The Associated Press reports on the release of the latest Human Rights Campaign’s Corporate Equality Index, which reveals that increasingly, large corporations, including Coca-Cola, Campbell Soup and Walt Disney, are expanding their insurance coverage to meet the needs of transgender workers. The trend follows a concerted effort by transgender rights advocates to get employers and insurers to see sex reassignment the way the American Medical Association does, as a medically necessity instead of an optional procedure. "We understand people simply get appendicitis, and it is something our community deals with through insurance," said Andre Wilson, who counsels companies on transgender issues as a senior consultant with San Francisco-based Jamison Green & Associates. "That's what we need to understand about transsexualism. Not everybody will be diagnosed with Gender Identity Disorder, and in fact, few people will be. But the people who are diagnosed with it really need treatment." Among the corporations providing transgender-inclusive health benefits are some leading Wall Street and Main Street brands, including American Express, Kraft Foods, AT&T, Yahoo!, Eastman Kodak, Sears, Morgan Stanley, Price Waterhouse, General Motors and State Farm are among 85 large businesses and law firms that cover the cost of at least one surgery, according to a 2010 survey by the Human Rights Campaign. The number is expected to increase this year, when HRC adds availability of surgery-inclusive medical benefits for transgender employees or transgender dependents to the criteria in its annual corporate diversity report card. To maintain the 100- percent rating when the next Corporate Equality Index is published in the fall, companies will have to offer at least one insurance plan that covers at least $75,000 worth of surgery and other treatments recommended by a patient's doctor. Deena Fidas, the associate director of the Human Right Campaign’s Workplace Project, says that "A lot of people are pretty surprised that alongside the cosmetic and experimental treatments that are excluded from mainstream plans, you can see very broad exclusions related to transgender care. In raising the bar...we are addressing the root cause of the problem."
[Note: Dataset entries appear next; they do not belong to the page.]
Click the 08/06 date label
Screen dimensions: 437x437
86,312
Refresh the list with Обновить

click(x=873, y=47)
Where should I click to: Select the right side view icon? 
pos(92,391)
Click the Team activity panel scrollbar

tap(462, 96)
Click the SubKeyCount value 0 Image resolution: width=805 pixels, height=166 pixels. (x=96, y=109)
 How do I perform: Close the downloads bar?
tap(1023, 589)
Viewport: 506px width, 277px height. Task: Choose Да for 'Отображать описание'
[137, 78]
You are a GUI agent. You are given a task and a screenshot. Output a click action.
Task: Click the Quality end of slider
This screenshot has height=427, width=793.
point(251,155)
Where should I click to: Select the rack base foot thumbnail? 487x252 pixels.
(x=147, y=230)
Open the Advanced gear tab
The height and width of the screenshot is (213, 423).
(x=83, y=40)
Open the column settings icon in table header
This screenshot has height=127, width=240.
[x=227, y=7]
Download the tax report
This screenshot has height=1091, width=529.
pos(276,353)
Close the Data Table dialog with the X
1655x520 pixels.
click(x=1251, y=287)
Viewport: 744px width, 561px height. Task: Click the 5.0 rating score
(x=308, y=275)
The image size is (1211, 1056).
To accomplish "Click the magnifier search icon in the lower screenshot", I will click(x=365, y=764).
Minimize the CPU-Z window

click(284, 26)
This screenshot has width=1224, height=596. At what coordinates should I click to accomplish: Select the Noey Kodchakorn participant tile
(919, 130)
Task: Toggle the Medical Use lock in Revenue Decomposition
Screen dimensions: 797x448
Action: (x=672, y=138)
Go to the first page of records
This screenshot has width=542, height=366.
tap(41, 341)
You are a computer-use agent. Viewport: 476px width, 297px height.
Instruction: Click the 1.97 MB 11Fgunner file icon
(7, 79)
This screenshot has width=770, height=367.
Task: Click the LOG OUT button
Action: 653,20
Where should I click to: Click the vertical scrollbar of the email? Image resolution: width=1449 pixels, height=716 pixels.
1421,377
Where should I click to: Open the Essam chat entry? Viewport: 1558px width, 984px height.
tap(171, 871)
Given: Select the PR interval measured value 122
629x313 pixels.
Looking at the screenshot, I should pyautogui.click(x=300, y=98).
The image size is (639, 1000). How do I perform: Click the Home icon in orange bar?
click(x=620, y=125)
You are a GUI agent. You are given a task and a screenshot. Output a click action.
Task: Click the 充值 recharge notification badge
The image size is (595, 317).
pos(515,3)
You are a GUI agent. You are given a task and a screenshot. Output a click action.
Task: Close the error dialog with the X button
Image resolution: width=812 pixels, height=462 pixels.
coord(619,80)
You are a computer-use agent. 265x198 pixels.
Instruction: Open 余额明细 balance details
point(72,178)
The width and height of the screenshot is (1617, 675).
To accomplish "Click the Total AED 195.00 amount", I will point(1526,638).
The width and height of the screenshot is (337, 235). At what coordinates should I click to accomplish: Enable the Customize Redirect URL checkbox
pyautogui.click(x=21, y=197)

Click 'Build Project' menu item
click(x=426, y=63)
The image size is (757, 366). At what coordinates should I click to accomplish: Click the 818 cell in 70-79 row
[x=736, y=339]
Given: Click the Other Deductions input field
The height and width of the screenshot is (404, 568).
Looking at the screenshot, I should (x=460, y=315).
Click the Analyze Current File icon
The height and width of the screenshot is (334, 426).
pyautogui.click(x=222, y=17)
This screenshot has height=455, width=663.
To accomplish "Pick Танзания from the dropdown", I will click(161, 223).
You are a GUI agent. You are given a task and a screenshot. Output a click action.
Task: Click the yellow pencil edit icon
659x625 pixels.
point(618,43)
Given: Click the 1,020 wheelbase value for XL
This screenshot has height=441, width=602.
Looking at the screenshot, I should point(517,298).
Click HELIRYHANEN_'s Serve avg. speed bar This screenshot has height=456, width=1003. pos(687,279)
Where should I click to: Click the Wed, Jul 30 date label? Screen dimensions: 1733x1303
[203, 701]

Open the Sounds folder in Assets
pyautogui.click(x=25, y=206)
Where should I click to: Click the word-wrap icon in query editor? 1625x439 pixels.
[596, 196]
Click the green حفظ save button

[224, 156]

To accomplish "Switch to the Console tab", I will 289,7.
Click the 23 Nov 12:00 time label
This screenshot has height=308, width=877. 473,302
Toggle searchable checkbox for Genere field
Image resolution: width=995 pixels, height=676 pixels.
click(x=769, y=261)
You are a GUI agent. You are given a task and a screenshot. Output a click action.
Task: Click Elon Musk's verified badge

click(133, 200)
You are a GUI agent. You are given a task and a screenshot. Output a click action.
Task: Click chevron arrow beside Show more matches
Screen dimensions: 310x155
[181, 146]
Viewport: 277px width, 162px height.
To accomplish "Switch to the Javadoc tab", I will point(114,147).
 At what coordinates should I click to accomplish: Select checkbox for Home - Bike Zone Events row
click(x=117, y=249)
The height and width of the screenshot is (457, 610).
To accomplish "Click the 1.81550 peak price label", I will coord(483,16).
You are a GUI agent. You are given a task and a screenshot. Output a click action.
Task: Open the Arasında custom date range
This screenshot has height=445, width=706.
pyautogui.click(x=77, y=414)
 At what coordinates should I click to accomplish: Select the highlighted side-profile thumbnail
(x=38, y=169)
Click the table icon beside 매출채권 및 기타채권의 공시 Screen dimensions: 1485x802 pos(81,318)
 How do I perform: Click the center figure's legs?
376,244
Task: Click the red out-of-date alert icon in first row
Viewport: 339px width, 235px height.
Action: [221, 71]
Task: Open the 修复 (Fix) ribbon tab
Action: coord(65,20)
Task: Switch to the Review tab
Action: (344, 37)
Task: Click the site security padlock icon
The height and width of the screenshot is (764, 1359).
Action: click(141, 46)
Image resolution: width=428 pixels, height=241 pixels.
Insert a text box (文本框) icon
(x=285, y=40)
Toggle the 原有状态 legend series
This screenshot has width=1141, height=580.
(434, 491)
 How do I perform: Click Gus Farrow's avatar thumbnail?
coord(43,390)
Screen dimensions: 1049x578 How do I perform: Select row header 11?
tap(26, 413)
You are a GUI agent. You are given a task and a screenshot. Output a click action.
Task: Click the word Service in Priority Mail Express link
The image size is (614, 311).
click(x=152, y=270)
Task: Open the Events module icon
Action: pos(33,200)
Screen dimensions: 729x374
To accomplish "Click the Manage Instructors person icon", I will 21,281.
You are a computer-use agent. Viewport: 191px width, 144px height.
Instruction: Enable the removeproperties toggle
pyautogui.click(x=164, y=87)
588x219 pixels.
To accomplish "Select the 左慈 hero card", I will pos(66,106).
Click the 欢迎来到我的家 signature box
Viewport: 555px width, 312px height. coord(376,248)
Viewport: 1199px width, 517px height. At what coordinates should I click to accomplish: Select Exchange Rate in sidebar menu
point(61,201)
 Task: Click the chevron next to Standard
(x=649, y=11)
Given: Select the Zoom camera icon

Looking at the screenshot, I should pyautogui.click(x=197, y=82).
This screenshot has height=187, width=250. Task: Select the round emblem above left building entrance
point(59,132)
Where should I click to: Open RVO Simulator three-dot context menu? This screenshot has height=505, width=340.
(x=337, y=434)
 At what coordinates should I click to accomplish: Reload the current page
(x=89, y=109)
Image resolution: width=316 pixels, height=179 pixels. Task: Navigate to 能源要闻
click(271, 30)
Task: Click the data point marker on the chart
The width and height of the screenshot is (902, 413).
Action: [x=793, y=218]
NBC Bay Area reports that a proposed mural on Polk Street in San Francisco’s Tenderloin District has been rejected, although according to the report, the exact explanation for the opposition is difficult to determine. At a community meeting in January, attendees objected to the quality of the art, as well as to content that alluded to the neighbourhood’s gay history. But the artists point out that that is precisely what they were hired to depict, according to the BAR. The Lower Polk Neighbourhood Association hired the artists to paint a gay history mural, and that is exactly what they produced. Some residents consider it problematic that Polk's gay history is littered with conflicts, that although for decades, the neighbourhood has been a haven for disadvantaged LGBTs, but during the sixties and seventies, incidents of police harassment and brutality well well-documented. Even though things have since improved since then, some residents do not want to acknowledge that history, arguing it is too negative. Other opponents contend that the mural belongs in the Castro, not on Polk Street. But prior to the 1970s, the Tenderloin was San Francisco’s gay centre. Another proposed mural, which included a male hustler, was also rejected.
James Franco, the hardest working man in show business, has partnered with Gus Van Sant, reports the Los Angeles Times, a new exhibition created by the two men opening Sunday at the Gagosian Gallery in Beverly Hills. Titled Unfinished, and running February 26th to April 9th, the work will features two films, Endless Idaho and My Own Private River, created by Franco using dailies and other footage that Van Sant shot for his 1991 movie My Own Private Idaho. The gallery said that Endless Idaho runs a Warholian 12 hours and features edited outtakes, deleted scenes, alternate takes and behind-the-scenes footage from the movie. The score is by Luke Paquin and Tim O'Keefe. My Own Private River focuses on the late actor River Phoenix, who plays a narcoleptic drifter in the original movie. The film features edited footage of Phoenix to create a portrait of the young actor at work. Music for the movie is by Michael Stipe of R.E.M. The movies will be accompanied by eight works on paper by Van Sant, including watercolours. Gagosian said that the idea for the exhibition was born when Van Sant worked with Franco on the 2008 movie Milk. The director showed Franco unused footage from Idaho and the actor was inspired to turn it into works of art.
Kellan Lutz spotted sexy and sporty Wednesday in Los Angeles, pre-workout, the Calvin Klein underwear star sans underwear, again offering evidence he is, um, circumcised.